The laughter was so sudden, Harry jumped and was glad he hadn't had more tea to drink. "Potter, do you think my father would be playing servant to another if this was at his disposal? This is on my Grandmother's property, and she is a LeDuc, never a Malfoy."

This was the Draco Malfoy of midnights, of chocolate-scented breath, of scullery-lurking and coy confessions. Harry wasn't scared any more. He couldn't bother to be. He was terrified enough in the daylight, of the things he couldn't see, couldn't name, or, conversely, knew only too well. Draco was cagey, wicked, and difficult, but he was known. He was Harry's opposite, after all.

"Where did all this come from, then? Did your grandmother collect it?" Since his eyes and mind were adjusting to the milky moonlight and double rainbow of distorted petal lights, Harry could better distinguish detail. The stream he assumed to be sluggish and shallow now appeared to be tumbling energetically, ten feet down the shore, a Chinese foot bridge arched from bank to bank. The opposite shore was somewhat obscured by a clutch of evergreen bushes. To their left, the view of the rest of the solarium was blocked by a silent apple tree.

"Collect? Things like this are created, not assembled." From the pocket of his pajamas, he produced a perfect peony blossom, pink agate petals frozen in eternal perfection. "Look." He offered it to Harry.

Harry wasn't sure what he was looking for, some mark of artistic genius he had no eye to discern or obvious flaw. Before he could stop himself, he brought the bloom to his nose and sniffed it. They both began to laugh the same instant. It smelt of nothing.

"Did they do it with wands?" Having decided this was the only explanation, Harry waited for the nod of assent. Instead, Draco cocked his head and sat still for three heartbeats.

"I wonder what your father would think if he knew you were raised by complete muggles." This sort of pondering was so typical, Harry didn't even go through the motions of being insulted. "I'll tell you a story; it's how my Gran told me, and therefore could be completely fictitious. She likes her brandy."

 

Draco's Grandmother's Story:

During the Troubles, when witches were denouncing their kin to gain position, marry better, grab for a better piece of land, get their child into a better school, there were many spectacular events. When all six Bedard sisters cursed each other simultaneously, they made the Loire run with blood and kicked off some of the worst burnings of the century. Intra-family violence was very common. Some of the new- fangled muggle concepts gained a footing in the wizarding world, and there was a battle between women, who traditionally ran the Families, and the men of the blood who wanted some say.

Sofia LeDuc was unluckily enough to be born the only girl in her generation in her family. She had only one aunt, and her mother died in childbirth. True tales like this one eventually gave rise to many muggle fairy tales of absent mothers and witches' curses. Sofia was kept away from all other women, taught only by her male relatives. The most unsavory details of this were lost in the slip of time. Being gifted, beautiful, and pureblooded, she made a good engagement.

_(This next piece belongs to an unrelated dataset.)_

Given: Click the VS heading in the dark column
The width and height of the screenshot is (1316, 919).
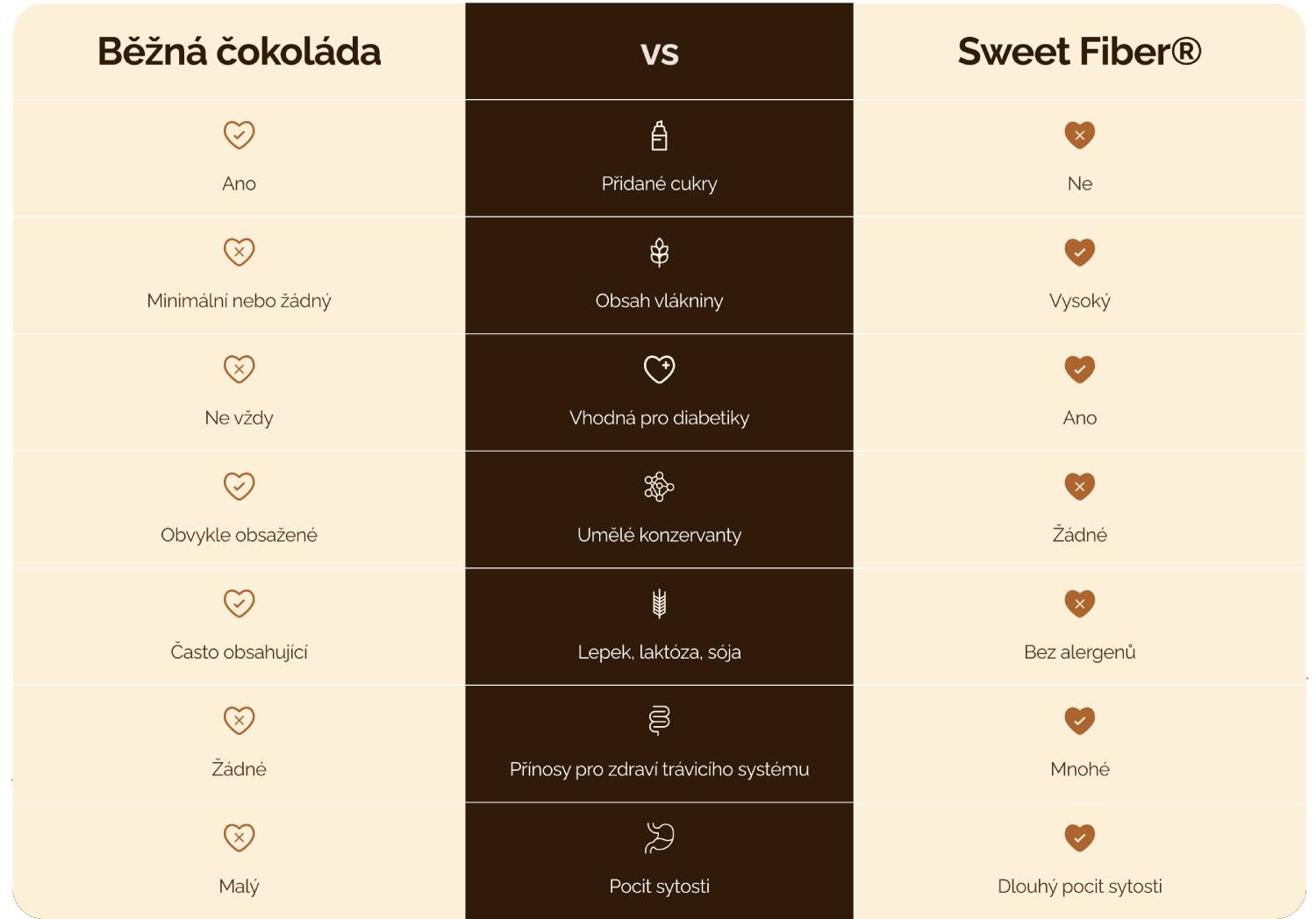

However, her leave was not taken in these matters, and her marriage night was a rape. Her vows were said under Imperio. Inside the prison of her mind, she plotted her revenge. Like most plans, it did not go as intended.

When she decided the time was most ripe, when her husband, father, brother and sister-law sat at table happily chatting of Quidditch and the ridiculous muggle clerics, Sofia began her curse. She wound all of her rage around a talisman, chanting and weaving as her relations gorged themselves. Exactly how her spell went wrong is also lost, because in the end, this was of no weight. The import was that her family continued to eat, continued to chat, and Sofia became ever angrier. At the apex of her anger, she stood from her place at the table, screaming and cursing, her wand extended, and all as one, her kin drew on her and retaliated.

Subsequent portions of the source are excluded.